▶ **TASK REQUIREMENTS**
Within the records below, filter for lines carrying the word "will" and copy them.

Records excerpted from a collection:
· · ·
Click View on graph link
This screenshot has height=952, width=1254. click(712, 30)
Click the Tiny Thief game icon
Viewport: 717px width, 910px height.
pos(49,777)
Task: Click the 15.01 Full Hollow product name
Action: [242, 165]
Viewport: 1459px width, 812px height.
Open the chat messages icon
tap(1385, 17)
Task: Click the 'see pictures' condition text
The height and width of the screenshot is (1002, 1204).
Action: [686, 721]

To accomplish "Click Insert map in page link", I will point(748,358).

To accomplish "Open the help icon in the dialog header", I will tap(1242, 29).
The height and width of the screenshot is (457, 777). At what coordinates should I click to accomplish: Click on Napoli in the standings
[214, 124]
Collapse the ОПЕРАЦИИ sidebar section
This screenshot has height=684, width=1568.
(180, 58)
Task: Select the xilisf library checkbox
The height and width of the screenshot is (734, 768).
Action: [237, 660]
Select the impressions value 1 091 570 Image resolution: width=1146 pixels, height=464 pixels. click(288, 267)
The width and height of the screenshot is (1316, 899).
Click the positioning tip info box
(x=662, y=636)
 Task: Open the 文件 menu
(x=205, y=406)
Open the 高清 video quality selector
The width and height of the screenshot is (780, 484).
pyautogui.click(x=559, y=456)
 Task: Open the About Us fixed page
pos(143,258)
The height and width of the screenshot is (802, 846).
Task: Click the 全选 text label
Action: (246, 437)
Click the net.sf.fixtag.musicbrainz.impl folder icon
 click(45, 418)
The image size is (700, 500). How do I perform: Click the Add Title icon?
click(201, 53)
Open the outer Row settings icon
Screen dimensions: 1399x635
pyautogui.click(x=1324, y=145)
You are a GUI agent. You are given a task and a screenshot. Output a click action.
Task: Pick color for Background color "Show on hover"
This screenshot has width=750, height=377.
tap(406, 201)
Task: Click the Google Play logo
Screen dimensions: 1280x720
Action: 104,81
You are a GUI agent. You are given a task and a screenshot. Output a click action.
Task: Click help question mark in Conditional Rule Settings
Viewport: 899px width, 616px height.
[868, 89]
· · ·
▶ **REPLY**
To accomplish "Click Insert map in page link", I will point(748,358).
To accomplish "Open the help icon in the dialog header", I will tap(1242, 29).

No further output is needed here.